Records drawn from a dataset

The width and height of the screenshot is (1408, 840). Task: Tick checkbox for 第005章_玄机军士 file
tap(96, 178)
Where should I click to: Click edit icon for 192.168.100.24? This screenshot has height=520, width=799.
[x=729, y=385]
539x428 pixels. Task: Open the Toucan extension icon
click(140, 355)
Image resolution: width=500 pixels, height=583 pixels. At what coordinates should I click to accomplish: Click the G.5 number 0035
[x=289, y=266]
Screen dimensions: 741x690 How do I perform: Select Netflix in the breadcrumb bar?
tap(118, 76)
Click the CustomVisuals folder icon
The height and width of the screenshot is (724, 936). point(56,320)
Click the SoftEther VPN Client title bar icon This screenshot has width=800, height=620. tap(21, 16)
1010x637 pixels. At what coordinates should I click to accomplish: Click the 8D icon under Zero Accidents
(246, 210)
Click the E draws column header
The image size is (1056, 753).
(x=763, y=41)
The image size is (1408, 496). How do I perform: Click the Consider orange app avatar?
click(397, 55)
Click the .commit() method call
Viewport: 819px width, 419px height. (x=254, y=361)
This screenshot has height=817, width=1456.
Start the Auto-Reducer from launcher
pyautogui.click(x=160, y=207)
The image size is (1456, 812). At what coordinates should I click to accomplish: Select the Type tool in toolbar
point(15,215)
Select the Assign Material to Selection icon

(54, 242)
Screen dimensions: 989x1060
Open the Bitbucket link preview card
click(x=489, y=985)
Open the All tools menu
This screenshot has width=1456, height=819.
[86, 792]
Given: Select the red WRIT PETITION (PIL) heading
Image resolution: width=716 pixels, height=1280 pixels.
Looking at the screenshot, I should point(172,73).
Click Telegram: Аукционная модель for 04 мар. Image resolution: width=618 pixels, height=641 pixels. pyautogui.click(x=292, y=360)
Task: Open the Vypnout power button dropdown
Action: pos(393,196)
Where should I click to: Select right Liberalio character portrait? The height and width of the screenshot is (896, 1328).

[What to work on] Above are the entries; return each one exactly.

[Answer to the problem]
The width and height of the screenshot is (1408, 840). Task: Tick checkbox for 第005章_玄机军士 file
tap(96, 178)
Where should I click to: Click edit icon for 192.168.100.24? This screenshot has height=520, width=799.
[x=729, y=385]
539x428 pixels. Task: Open the Toucan extension icon
click(140, 355)
Image resolution: width=500 pixels, height=583 pixels. At what coordinates should I click to accomplish: Click the G.5 number 0035
[x=289, y=266]
Screen dimensions: 741x690 How do I perform: Select Netflix in the breadcrumb bar?
tap(118, 76)
Click the CustomVisuals folder icon
The height and width of the screenshot is (724, 936). point(56,320)
Click the SoftEther VPN Client title bar icon This screenshot has width=800, height=620. tap(21, 16)
1010x637 pixels. At what coordinates should I click to accomplish: Click the 8D icon under Zero Accidents
(246, 210)
Click the E draws column header
The image size is (1056, 753).
(x=763, y=41)
The image size is (1408, 496). How do I perform: Click the Consider orange app avatar?
click(397, 55)
Click the .commit() method call
Viewport: 819px width, 419px height. (x=254, y=361)
This screenshot has height=817, width=1456.
Start the Auto-Reducer from launcher
pyautogui.click(x=160, y=207)
The image size is (1456, 812). At what coordinates should I click to accomplish: Select the Type tool in toolbar
point(15,215)
Select the Assign Material to Selection icon

(54, 242)
Screen dimensions: 989x1060
Open the Bitbucket link preview card
click(x=489, y=985)
Open the All tools menu
This screenshot has width=1456, height=819.
[86, 792]
Given: Select the red WRIT PETITION (PIL) heading
Image resolution: width=716 pixels, height=1280 pixels.
Looking at the screenshot, I should point(172,73).
Click Telegram: Аукционная модель for 04 мар. Image resolution: width=618 pixels, height=641 pixels. pyautogui.click(x=292, y=360)
Task: Open the Vypnout power button dropdown
Action: pos(393,196)
Where should I click to: Select right Liberalio character portrait? The height and width of the screenshot is (896, 1328).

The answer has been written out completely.